Assim, fluidez é estarmos vivos, viu¿ Fica a dica eterna da existência humana.

E, como não sou boba nem nada, eu comecei um movimento interno de desapego que – para mim – sempre começa e termina no papel. Uma carta, pensei, cairia muitíssimo bem. Pois bem. Carta será. E hoje percebo como esse “escrever carta para as coisas que passam por mim” tem um sentido enorme na minha vida – como nomear os eventos me ajuda muito ao produzir, observar e compreender as histórias pessoais ao meu redor. A escrita epistolar, aliás, é muito significativa porque ela é pautada na relação. Existe quem a receba e quem a guarde ou a responda… É a emoção compartilhada. Agora, claramente vocês devem me achar louca em dizer que escrevi uma carta à minha casa e ainda digo que espero resposta.

Não, não espero. Eu escrevi pelo movimento de entregar minhas emoções a algo e, sendo assim, a gente aprende mais sobre nós do que sobre o objeto da carta. O autoconhecimento, portanto, é ingrediente especial das nossas histórias.

O que quero atentar aqui é:

  1. Todo evento que nos ocorre é objeto de escrita, construção de narrativa e, portanto, memória.
  2. Toda memória é objeto de lições – e as lições, já vimos bem, são a cola emocional das histórias que contamos. Elas juntam outros humanos às nossas palavras. Elas mostram aos outros tudo o que desejamos que eles aprendam junto conosco.
  3. Aos pensarmos sobre as relações que temos com o mundo ao nosso redor, pensamos também nas relações que existem dentro de nós.
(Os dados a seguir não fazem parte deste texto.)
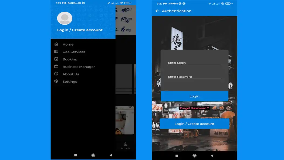Click the Forget Password link

tap(194, 108)
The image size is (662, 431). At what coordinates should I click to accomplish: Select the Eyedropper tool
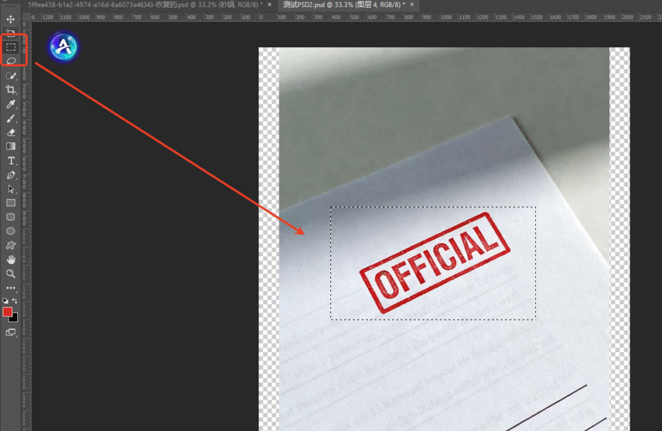pos(10,104)
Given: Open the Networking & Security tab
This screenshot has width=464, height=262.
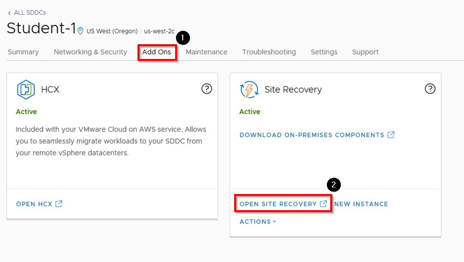Looking at the screenshot, I should (90, 52).
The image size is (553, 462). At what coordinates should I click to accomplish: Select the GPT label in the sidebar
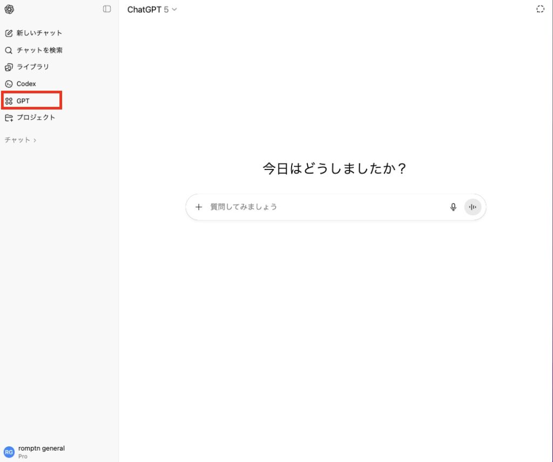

Eu gosto de pensar que Storytelling Pessoal é um modo de transformar pedra em pérola, ou seja, um modo de olhar algo sem valor – aparente – e ver ali ouro… Tesouro. Um movimento de mudança de casa, para mim, foi ouro! Hora de pensar em histórias, lições, memórias… Meu convite aqui é esse: Você já pensou sobre o mundo que o circunda¿ Já escreveu uma carta para a sua casa e tudo o que ela lhe representa¿ Já escreveu uma carta à casa da sua infância e tudo o que ela já guardou, viu, observou, presenciou¿ Já escreveu uma carta a si mesmo mais velho ou mais jovem¿ Se não… Por que não¿ Talvez seja hora de observar os pontos de contato entre um sentimento e outro. Fazer conexões, compreender porquês e buscar todo o conhecimento construído por experiências pessoais. Porque, afinal, toda essa riqueza interna torna-se material principal das histórias que guardamos, vivemos, ouvimos e compartilhamos.